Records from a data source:
------------------------------------------------------------------------

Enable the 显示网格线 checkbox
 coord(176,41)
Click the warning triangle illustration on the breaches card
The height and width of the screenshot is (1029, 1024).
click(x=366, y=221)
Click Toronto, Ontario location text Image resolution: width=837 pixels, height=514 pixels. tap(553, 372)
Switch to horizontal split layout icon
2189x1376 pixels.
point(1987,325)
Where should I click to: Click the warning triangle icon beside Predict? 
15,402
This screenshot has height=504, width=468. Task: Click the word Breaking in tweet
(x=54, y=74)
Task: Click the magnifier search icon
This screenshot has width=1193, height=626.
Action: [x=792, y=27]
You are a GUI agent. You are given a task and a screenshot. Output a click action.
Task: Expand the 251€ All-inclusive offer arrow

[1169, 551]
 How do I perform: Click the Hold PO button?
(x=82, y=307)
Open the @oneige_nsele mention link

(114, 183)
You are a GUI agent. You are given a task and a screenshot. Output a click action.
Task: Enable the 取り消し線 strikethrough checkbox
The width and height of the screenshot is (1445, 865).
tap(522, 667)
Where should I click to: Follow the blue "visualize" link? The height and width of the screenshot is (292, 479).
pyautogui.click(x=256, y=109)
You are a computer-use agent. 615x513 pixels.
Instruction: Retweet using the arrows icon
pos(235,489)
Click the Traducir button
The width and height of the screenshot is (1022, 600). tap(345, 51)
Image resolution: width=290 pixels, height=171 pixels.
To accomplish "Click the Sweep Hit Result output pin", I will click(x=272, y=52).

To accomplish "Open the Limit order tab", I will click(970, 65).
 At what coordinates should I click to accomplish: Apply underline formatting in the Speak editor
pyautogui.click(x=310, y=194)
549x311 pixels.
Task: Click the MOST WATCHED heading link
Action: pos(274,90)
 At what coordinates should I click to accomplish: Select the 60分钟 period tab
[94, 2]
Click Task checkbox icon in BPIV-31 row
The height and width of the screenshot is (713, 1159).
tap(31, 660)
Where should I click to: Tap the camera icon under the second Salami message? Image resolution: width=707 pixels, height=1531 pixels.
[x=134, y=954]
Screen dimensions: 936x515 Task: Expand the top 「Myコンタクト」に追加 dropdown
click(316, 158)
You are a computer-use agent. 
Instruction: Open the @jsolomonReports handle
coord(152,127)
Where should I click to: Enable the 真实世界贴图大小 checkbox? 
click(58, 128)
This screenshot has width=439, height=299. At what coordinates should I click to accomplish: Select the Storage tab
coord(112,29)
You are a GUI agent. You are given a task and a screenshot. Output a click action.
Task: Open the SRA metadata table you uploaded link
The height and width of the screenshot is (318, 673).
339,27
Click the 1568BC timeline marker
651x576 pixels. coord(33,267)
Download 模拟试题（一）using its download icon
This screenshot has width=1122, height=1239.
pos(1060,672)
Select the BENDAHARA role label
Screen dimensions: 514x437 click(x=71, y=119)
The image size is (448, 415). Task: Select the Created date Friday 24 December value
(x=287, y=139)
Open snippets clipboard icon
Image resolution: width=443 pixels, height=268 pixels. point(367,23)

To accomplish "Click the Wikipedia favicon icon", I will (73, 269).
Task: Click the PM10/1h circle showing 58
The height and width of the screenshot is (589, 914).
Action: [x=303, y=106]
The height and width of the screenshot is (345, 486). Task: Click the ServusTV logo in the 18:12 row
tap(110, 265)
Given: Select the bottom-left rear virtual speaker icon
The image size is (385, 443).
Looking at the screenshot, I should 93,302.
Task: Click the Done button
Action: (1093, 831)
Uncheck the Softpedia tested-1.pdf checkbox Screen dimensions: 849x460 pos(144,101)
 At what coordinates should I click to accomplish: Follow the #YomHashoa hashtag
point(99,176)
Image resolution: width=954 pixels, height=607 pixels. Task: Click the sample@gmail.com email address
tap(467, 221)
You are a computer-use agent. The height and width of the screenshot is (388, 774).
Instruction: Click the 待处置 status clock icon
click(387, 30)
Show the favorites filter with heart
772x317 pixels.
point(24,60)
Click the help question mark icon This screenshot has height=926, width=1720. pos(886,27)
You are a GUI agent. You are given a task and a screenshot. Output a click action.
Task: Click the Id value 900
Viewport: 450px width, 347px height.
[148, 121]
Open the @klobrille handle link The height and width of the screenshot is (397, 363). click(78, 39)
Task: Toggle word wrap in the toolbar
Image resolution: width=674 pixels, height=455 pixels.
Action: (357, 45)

------------------------------------------------------------------------

Report every line from the records above that contains the word "handle".

Instruction: Open the @jsolomonReports handle
Open the @klobrille handle link The height and width of the screenshot is (397, 363). click(78, 39)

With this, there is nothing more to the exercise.